With All the AIG Outrage, Will Anyone Care About This? « The Washington Independent
It’s a story that also appeared on the front page of The New York Times today, about a staggeringly high number of elevator accidents in public housing complexes in New York City, injuring some 300 residents, employees and visitors since 2001.
From The Times:
A home health aide watched in horror as her middle finger was cut off at the tip. A firefighter lost part of his finger, too. A woman bumped her head as she was knocked to the floor. A man was left with a swollen hand and broken eyeglasses, someone else a broken nose, someone else two missing toes.
Tenants who live in New York City public housing have long complained about daily inconveniences from malfunctioning elevators: canceling medical appointments, missing school buses, climbing flights of stairs. But the elevators have also taken a widespread physical toll on people who live in, work in or visit the city’s 343 public housing complexes.
But they’re not important people, and they’re not powerful. So the ordeal for the mother whose four year old nearly was crushed by elevator doors that constantly close too quickly won’t get much attention from television commentators and in the blogosphere.
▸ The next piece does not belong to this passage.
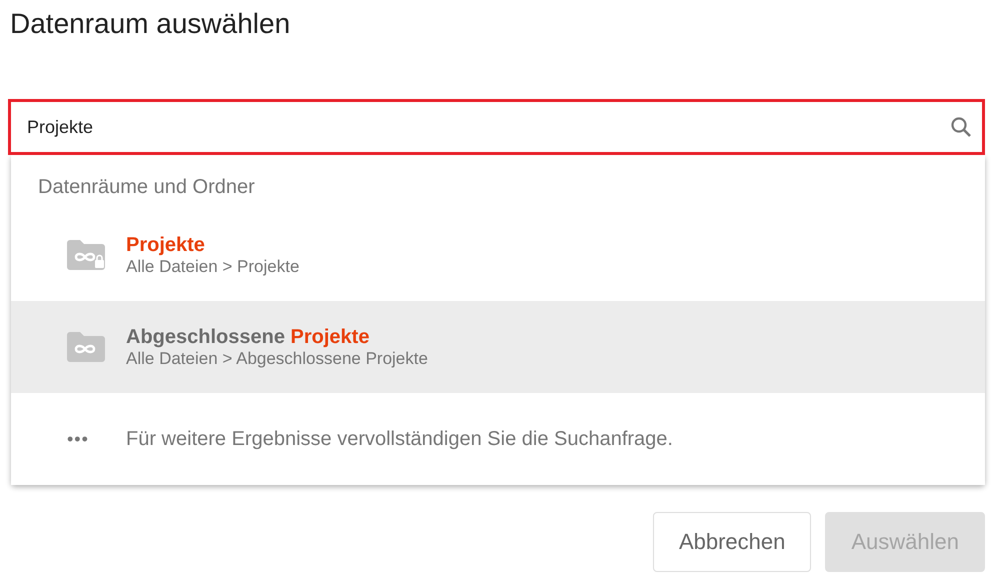  What do you see at coordinates (277, 359) in the screenshot?
I see `result-path: Alle Dateien > Abgeschlossene Projekte` at bounding box center [277, 359].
If ever there were a proper source for populist outrage, the mistreatment and neglect of a city’s most vulnerable residents — and those who try to help them — would be it. Even something as basic as an elevator isn’t safe or decent, in their world.
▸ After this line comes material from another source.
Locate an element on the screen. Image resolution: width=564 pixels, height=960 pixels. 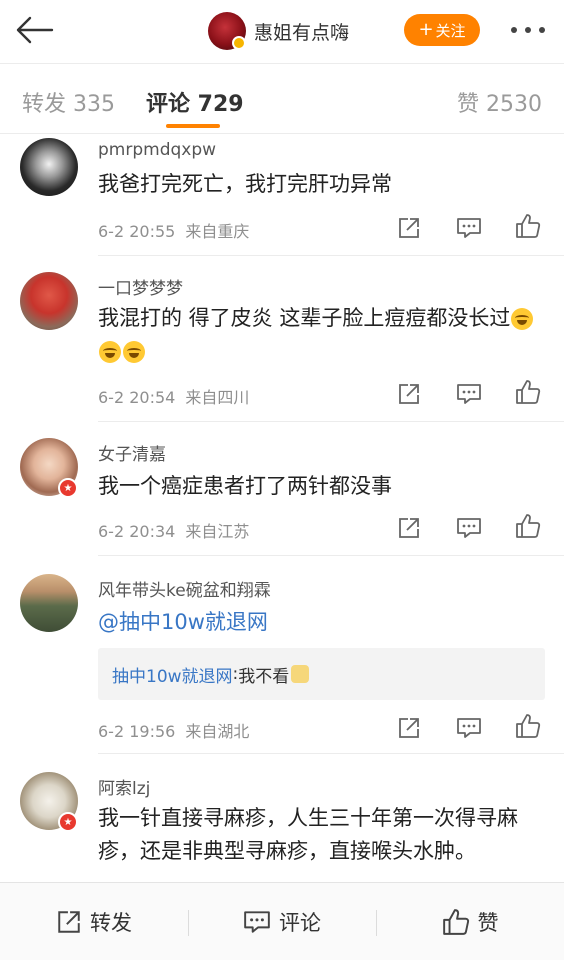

But that’s not the world many of us live in. So we climb on the AIG bandwagon instead, and announce our disdain for the unethical ways of Wall Street, and the fleecing of the little guy. We feel like we’re taking a stand, facing off against powerful financial interests. But clearly we pick our battles, and as the public housing elevator scandal will no doubt prove, those whose lives are unseen by the rest of us won’t merit a revolt.